Abstract
Chitosan (CS) nanocomposite mesoporous membranes were fabricated by mixing CS with graphene (G) and fullerene (F) nanofillers, and the diffusion properties through CS membranes were studied. In addition, in order to enhance the binding between the internal CS chains, physical cross-linking of CS by sodium tripolyphosphate (TPP) was carried out. F and G with different weight percentages (0.1, 0.5, and 1 wt.%) were added on physically cross-linked chitosan (CLCS) and non-cross-linked chitosan (NCLCS) membranes by wet mixing. Permeability and diffusion time of CLCS and NCLCS membranes at different temperatures were investigated. The results revealed that the pore size of all fabricated CS membranes is in the mesoporous range (i.e., 2–50 nm). Moreover, the addition of G and F nanofillers to CLCS and NCLCS solutions aided in controlling the CS membranes’ pore size and was found to enhance the barrier effect of the CS membranes either by blocking the internal pores or decreasing the pore size. These results illustrate the significant possibility of controlling the pore size of CS membranes by cross-linking and more importantly the careful selection of nanofillers and their percentage within the CS membranes. Controlling the pore size of CS membranes is a fundamental factor in packaging applications and membrane technology.
Highlights
Particle pollution, known as particulate matter (PM), includes the very fine dust, soot, smoke, and droplets that are formed from chemical reactions and produced when fuels such as coal, wood, or oil are burned
US Environmental Protection Agency (EPA) scientists and other health experts are concerned about particle pollution because very small or “fine” particles can get deep into the lungs
The main challenge behind manufacturing these novel CS nanocomposites mesoporous membranes lies in controlling their pore size to achieve precise separation capabilities of pollutants in order to decrease the amount of pollution
Summary
Known as particulate matter (PM), includes the very fine dust, soot, smoke, and droplets that are formed from chemical reactions and produced when fuels such as coal, wood, or oil are burned.
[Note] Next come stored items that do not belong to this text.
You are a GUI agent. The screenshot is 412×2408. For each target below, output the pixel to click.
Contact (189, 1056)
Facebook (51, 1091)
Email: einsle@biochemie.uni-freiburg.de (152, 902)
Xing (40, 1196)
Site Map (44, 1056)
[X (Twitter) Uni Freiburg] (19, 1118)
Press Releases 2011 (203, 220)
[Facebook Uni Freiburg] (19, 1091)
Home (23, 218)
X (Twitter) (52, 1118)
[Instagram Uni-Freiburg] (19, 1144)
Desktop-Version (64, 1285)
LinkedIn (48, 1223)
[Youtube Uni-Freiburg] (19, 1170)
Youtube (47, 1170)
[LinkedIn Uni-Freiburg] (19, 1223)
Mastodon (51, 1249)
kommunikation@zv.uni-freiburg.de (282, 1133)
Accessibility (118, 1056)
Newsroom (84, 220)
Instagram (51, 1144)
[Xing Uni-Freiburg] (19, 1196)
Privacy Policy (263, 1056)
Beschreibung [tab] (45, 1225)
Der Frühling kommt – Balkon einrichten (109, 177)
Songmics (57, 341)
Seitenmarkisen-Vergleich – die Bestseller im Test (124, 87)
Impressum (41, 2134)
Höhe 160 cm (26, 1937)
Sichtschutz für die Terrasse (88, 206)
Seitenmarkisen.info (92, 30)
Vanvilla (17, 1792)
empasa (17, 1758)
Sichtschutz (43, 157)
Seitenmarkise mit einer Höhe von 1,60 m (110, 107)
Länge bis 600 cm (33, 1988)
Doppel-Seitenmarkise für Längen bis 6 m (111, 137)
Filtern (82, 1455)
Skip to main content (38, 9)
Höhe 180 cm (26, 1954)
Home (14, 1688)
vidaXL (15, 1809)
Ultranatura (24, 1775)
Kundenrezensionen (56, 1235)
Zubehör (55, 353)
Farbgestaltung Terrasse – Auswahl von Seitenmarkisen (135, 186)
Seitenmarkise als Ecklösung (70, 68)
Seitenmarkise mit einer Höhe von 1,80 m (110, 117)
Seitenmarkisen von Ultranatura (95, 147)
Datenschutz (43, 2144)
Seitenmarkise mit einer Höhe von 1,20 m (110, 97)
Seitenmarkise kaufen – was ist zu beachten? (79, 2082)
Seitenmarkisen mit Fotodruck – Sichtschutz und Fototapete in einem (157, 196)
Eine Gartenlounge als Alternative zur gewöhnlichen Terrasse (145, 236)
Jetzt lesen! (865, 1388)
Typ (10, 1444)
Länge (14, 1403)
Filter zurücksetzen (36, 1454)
LDPE membranes on the other hand, were reported to have pore sizes in the range of 40– 70 nm with a yield tensile strength of 65 MPa [6]. Fullerenes form a wide variety of donor-acceptor complexes with different classes of organic donors These complexes show a wide range of mechanical and physical properties that have tremendous potential as building blocks for new nanocomposite materials [19]. Polymer nanocomposites (PNC) membranes are the future for the global packaging industry This is due to the presence of nanofillers in the polymer matrix materials which improve the packaging properties of the polymer nanocomposite membranes such as flexibility, gas barrier, temperature/moisture stability, thermal stability, recyclability, dimensional stability, heat resistance, and optical clarity. Improved barrier properties from nanofillers would be expected from the increased lengths of diffusion paths [20]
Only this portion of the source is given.